Tips to Surviving (and Enjoying!) your 1st Half Marathon

Written by Janelle McLeod is a 2019 Biofreeze Berkeley Half Marathon Ambassador. She would love to Boston Qualify one day and continues to pursue faster times while exploring races across the US. She also owns a goldendoodle who races 5k’s and 10k’s and is working his way up to his first half! 


First off, congrats on deciding to run your first half marathon! Whether you’ve been working hard for months, or one of your friends signed you up without your knowledge; you’re committed and I’m going to help you get through it. The idea of running 13.1 miles can seem overwhelming but with the proper training, research and encouragement, you’ll be amazed at how quickly the finish line comes and how proud and accomplished you will feel at the end. Below are a few tips I’ve learned along the way and I hope that you will find them useful as well.

#1)  Nutrition and hydration are key factors to consider when running long distances. The idea is to practice your fueling and hydration techniques during your training runs, so you can sort out any complications and try new products before the big race to find what works for you. 


Make sure to eat something simple but easy on the stomach before you leave the house, allowing 30-45 minutes for your food to settle before running. Try an English muffin or a piece of toast with peanut butter or oatmeal. Most people suggest fueling every 30-45 minutes during your run. GU gels and chews contain carbs that easily and quickly convert to energy and come in dozens of delicious flavors. I also recommend sipping on water or an electrolyte drink every mile, or at each of the 7 water stations along the route to grab some fluids. 


If you do not properly fuel or hydrate, you will suffer the dreaded “bonk”, where your energy levels are depleted and you may experience cramping or side aches. Even if you don’t feel hungry or thirsty, my theory is to always stay ahead of the bonk, because once it hits, it’s hard to come back from.

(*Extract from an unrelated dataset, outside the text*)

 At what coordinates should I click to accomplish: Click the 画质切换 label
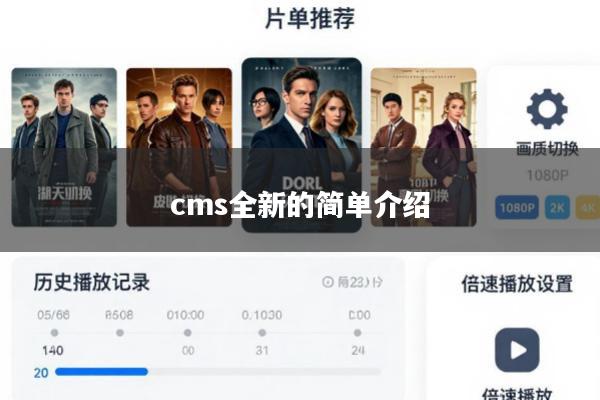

#2) Pacing is also important but different for everyone. A 6-minute mile is just as far as an 11-minute mile, so don’t get discouraged if you are not the fastest person on the course. You will need to find the pace that is comfortable for you to sustain for a long period of time; but also one that challenges you a little bit. 


Race day can be very exciting and your adrenaline will be pumping. Be sure to follow your race plan, rather than going out too fast and getting caught up with a pace that is too fast for you. The Biofreeze Berkeley Half Marathon will have pacers that range in times from a 1:25 half marathon to a 2:40 half marathon so you will have no trouble finding a group to run with that fits your needs, if you choose. 

Review our BBHM pacer information here


#3) Course research is one of my favorite parts of preparing for a race. Race websites typically provide a map of the course and an elevation chart so you know exactly what to expect. This allows you the luxury of designing your training runs to simulate race day so that you show up feeling prepared, confident and ready to run! The Biofreeze Berkeley Half Marathon’s website contains course details such as the map, elevation, and water stops.

For example, the Biofreeze Berkeley Half Marathon has a decent sized hill at mile 4.5 so during your training run try running a hill around mile 4.5. The reasoning behind this practice is come race day you know what it feels like to mentally and physically tackle this hill. Also, if you live in the Bay Area, drive the course ahead of time to check out the scenery and landmarks. Visually seeing the course first hand will help you feel better prepared and not surprised on race day.  


There will be spectators out on the course and my favorite thing to do is run along the side of the street and high five everyone; it gives you an incredible feeling of happiness and shows appreciation for the folks who have come to watch the race. I hope that these tips have been helpful in your half marathon training preparations. The most important part is to remember to smile, have fun and enjoy every moment you can. I hope to see you out on the course!